The miracle of the cereal box

Food bank struggles to acquire food that people are willing to eat



The men and women who shuffle into a modest, flat-roofed yellow building near the Legion every second Saturday are poor, hungry and craving breakfast cereal.

That craving is a big problem for the people who run the food bank, which shares the building with Iqaluit’s soup kitchen.

A 452-gram box of cereal costs as much as $10 at Northmart or Arctic Ventures, far beyond the resources of the working poor, and so expensive that even bulk purchases put a big dent in the food bank’s annual budget.

But breakfast cereal is so much in demand that food bank volunteers make extraordinary efforts to get their hands on as much of it as they can beg or buy. It’s never enough.

“We could probably purchase twice as much canned protein – tuna or meat – for the same amount of money we spend on boxed cereal,” says Jen Hayward, the food bank’s secretary.

Hard-headed economists might argue forcefully that every dollar and ounce of effort should be made to yield as much nutrition as possible when it comes to feeding the poor, but thankfully, hard-headed economists don’t run food banks.

Hayward and her band of volunteers know that it’s important to provide food that people actually want to eat. They also know that some of Iqaluit’s poorest people have no stoves, refrigerators or other facilities to prepare meals and that the easier they make it for people to eat, the more likely it is that bellies will actually get filled.

“One box of cereal can make a meal for a family of four or five people,” says Hayward.

It is, moreover, every bit as popular with adults as it is with kids. “We get single people all the time requesting cereal,” she says.

Much easier to provide are three of the four ingredients of bannock – flour, baking powder and salt. What stumps food bank volunteers is scrounging or buying the all-important fourth ingredient – lard or shortening. That costs $5 or more a pound, and there is never, ever enough to go around.

The food bank, however, has beans and lentils in abundance. The problem is, almost no one wants them. They’re an excellent source of protein, dietary fibre, folic acid and other good things, but not many people know how to make them into tasty dishes, or if they do, they don’t have a kitchen to cook in.

Hayward thinks it would be a great idea to have a nutritionist or other qualified person to prepare recipes for healthy meals, which might encourage people to eat more beans and lentils. But that is far beyond the meagre resources of the food bank.

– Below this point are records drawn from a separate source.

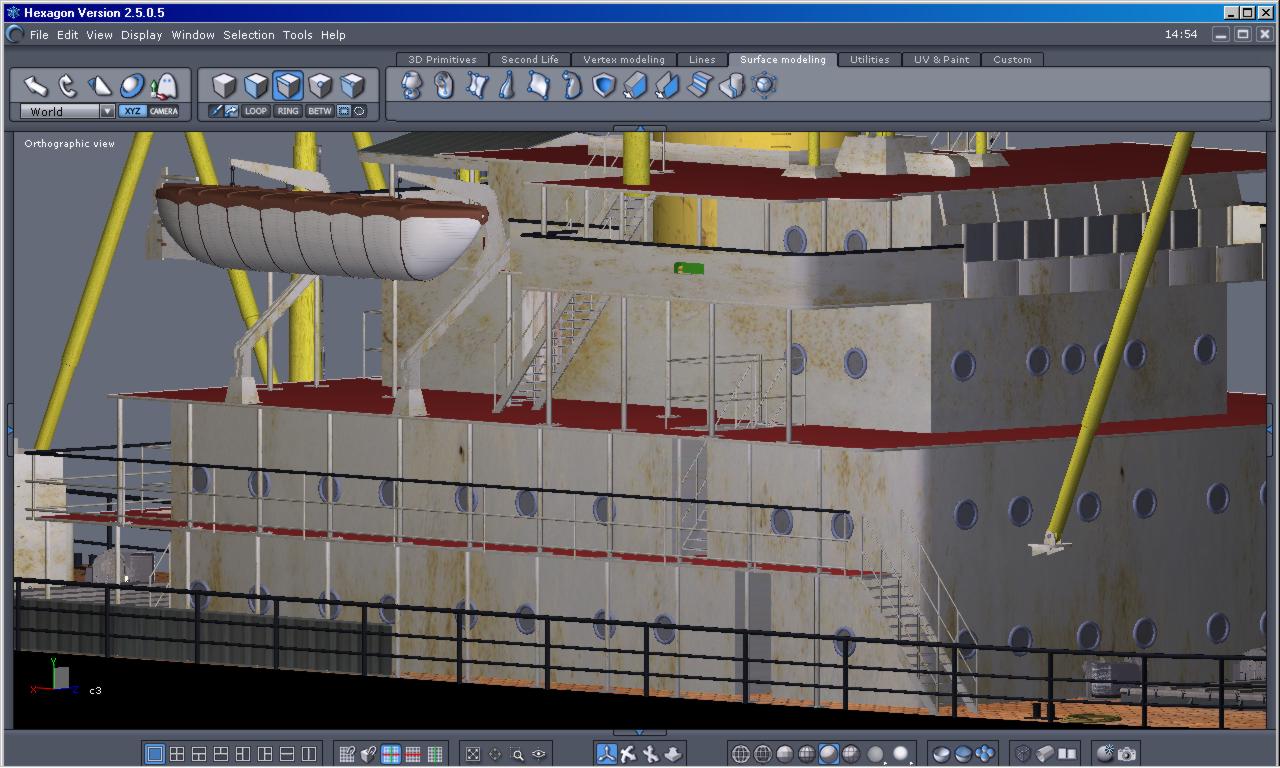Open the Selection menu
Viewport: 1280px width, 768px height.
point(248,35)
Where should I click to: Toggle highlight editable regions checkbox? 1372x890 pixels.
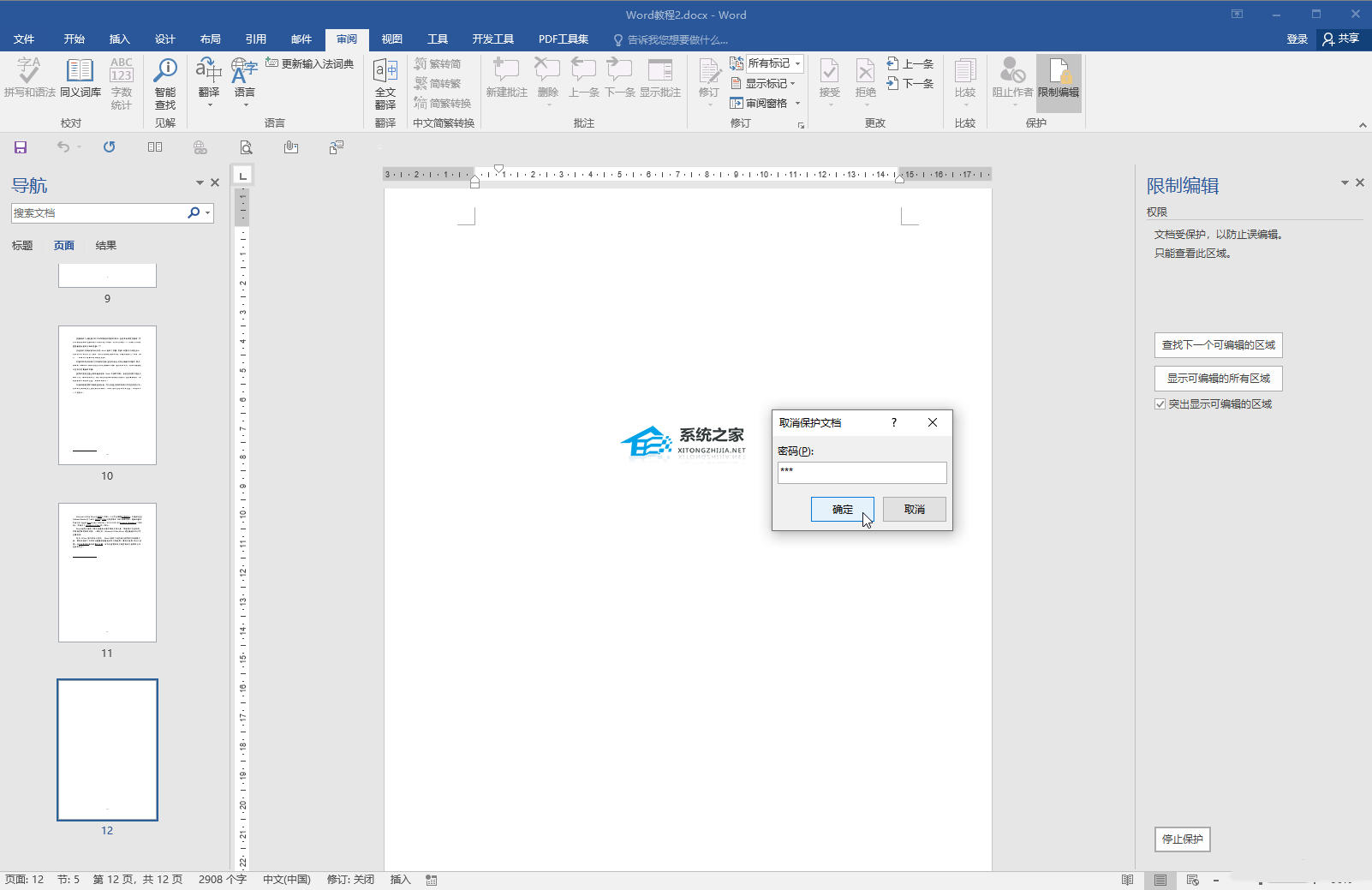point(1160,404)
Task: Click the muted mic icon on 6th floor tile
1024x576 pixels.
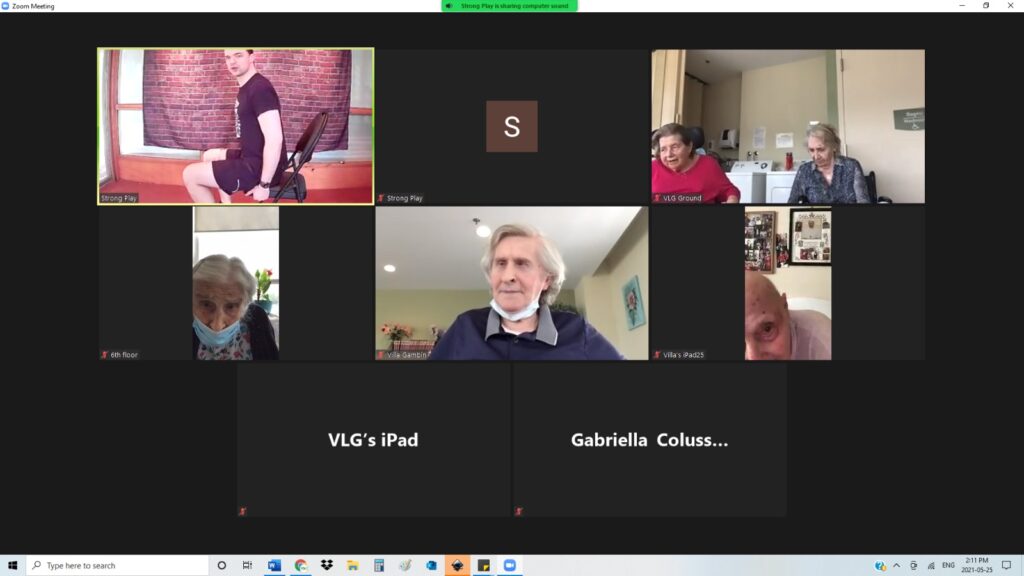Action: tap(104, 355)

Every year food bank volunteers spend about $35,000 – all donated funds – to purchase food that is delivered on the sealift. Local merchants, including Northmart and Arctic Ventures, regularly provide surplus food.

And people in the community also provide canned goods and other packaged food, particularly before Christmas, when food bank volunteers put extra efforts into attracting donations, because demand is greatest around the holiday season and in January.

Last year, the food bank provided food to more than 5,800 people from almost 1,500 households. About half the households are single parent families, and about a fifth of the people are single.

If you want to know what the hunting is like near Iqaluit in the winter, just ask at the food bank. Last winter, for instance, there weren’t many caribou close to the city, so it was a busy season for the people who give away food.

During the summer, when people can fish or otherwise go out and live off the land, the food bank is far less busy. Even so, from year to year, demand keeps growing – sometimes by as much as 50 per cent.

Like the people who rely on it, the food bank itself has a history of hard luck. In 2003, just before Christmas, thieves broke into the food bank building, helped themselves to food and drinks, and then sprayed juice all over the walls and onto computer equipment, ruining a computer keyboard.

But that was minor compared to the disaster of 2004, when a sprinkler system flooded the building that the food bank and soup kitchen was in at the time.

Still, for every setback there seems to be a reason for hope. One woman, who prefers to remain nameless, makes a point of donating $1,000 to $2,000 every year to the food bank, because, she says, she is grateful for the help she received years ago at a food bank in another community.

And despite the rising numbers of people who come to the food bank every year, Hayward says she occasionally runs into someone whom she hasn’t seen for a while. “I”ll ask them why they haven’t been in, and they’ll tell me they’re working and doing all right.”